Bills to Pay: Learn How to Organize Your Personal Finances

Do you know the difference between accounts payable and accounts receivable? These are a few tips on how to plan your income, along with tools for organizing your payments.

There are so many bills to pay and receive every day, and there are numerous ways of payment that you will have to pay attention to everything so nothing piles up. You will have to keep in check your personal funds for monthly bills covering your telephone, electricity, water, rent, food, as well as any other expenses that tend to come along.

A survey by Dow shows that 47% of young people between 18 and 24 years old do not have the habit of controlling their personal finances, while 23% confirm that they have the habit of organizing and  planning their finances .

In this article we will see how to control and organize your accounts payable in the best possible way. Check it out!

Accounts Payable vs. Accounts Receivable

First of all, you need to understand what accounts payable and receivable are, as well as the differences between them.

  1. Accounts payable
  2. Fixed expenses
  3. Miscellaneous expenses
  4. Accounts receivable

Accounts payable

These are all financial expenses that the consumer may have: fixed and one-off expenses.

Fixed expenses

These are the ones that happen every month, regardless of the variations that may occur over time.

Some examples: rent, insurance and bank fees, water, electricity and telephone bills, for example.

Miscellaneous expenses 

These are expenses that are outside the norm, that is, outside the fixed bills. It could be an unexpected appointment, such as home maintenance, urgent outings or trips.

Accounts receivable

They are classified as cash records, that is, everything that comes in as income to the consumer, for example, any sale made, the rent of a property owned, payment for a service provided, and the fixed monthly salary .

Accounts payable and accounts receivable difference

What the key difference is between accounts payable and accounts receivable is what “comes in” and what “goes out”. Accounts payable is outgoings, or the expenses of accounts payable, while accounts receivable are called inflows for that reason precisely because they are the consumer’s capital.

However, they are directly related. After all, accounts payable cannot be greater than accounts receivable, so financial control is necessary at all stages, both for what comes in and, especially, for what goes out.

Tools to organize your accounts payable

Applications and spreadsheets are tools that help in all stages of financial control, especially when it comes to accounts payable.

Spreadsheets

One tip for organizing your finances is to use spreadsheets.

Excel is a program that can be used for this and does not require advanced knowledge. There are several templates on the internet for creating spreadsheets and you can get inspired to create your own. One example is the  expense spreadsheet from Idec , created for those who want to control their finances and consumption habits. Another example is this expense spreadsheet.

How to organize accounts payable?

Good financial management, whether personal or professional, requires the basics: organization, scheduling and deadlines, and spending limits.

Organization

Organizing requires prioritizing. To prioritize, you need to list all your expenses: fixed expenses and occasional consumption that arises during the month. This will allow you to generally review your outstanding balance, that is, your total expenses within a month.

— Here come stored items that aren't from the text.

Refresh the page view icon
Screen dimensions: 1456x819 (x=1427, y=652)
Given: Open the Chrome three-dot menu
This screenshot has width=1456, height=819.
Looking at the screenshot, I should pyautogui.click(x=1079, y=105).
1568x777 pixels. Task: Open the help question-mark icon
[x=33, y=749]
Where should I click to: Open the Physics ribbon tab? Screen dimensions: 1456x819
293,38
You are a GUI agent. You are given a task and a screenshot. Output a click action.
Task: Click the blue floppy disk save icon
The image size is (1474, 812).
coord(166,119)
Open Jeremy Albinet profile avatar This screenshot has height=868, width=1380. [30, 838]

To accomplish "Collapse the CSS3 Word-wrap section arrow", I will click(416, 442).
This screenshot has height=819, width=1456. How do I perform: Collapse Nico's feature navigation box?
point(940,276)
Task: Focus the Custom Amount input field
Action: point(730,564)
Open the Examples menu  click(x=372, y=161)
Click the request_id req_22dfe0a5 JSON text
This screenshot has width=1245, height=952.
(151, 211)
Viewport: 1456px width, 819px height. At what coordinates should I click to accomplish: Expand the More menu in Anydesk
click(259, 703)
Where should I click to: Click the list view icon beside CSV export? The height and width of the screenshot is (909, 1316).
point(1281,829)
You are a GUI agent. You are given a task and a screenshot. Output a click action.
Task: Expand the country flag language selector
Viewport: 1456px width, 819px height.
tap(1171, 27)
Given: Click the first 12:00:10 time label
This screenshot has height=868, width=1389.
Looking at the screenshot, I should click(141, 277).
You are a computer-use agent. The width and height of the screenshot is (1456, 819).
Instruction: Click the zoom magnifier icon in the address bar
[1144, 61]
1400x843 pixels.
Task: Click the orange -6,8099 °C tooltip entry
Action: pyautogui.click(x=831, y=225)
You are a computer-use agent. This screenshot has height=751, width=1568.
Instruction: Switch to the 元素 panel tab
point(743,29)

Once you’ve done that, it’s time to prioritize. Prioritize fixed expenses that occur monthly, both individual and family, regardless of anything else.

Next, list other expenses, which are those that occur outside of fixed expenses. At this point, you will need to devise strategies to pay everything off and not go into the red: loans and renegotiations may be a way out, if the debt is greater than the capital.

Appointments and deadlines

Fixed expenses can be scheduled as soon as they arrive, so it is important to know the dates and deadlines for each bill to be paid. At this point, it is worth creating a routine with your finances: at the beginning or end of each month, schedule all payments with fixed dates and installments.

With bills that do not have fixed dates or installments, you need to be more careful, but there are apps and spreadsheets that can help with this.

In the meantime, pay attention to another tip, which is about negotiating the dates of bills and credit cards, so that they can all be paid on the same day.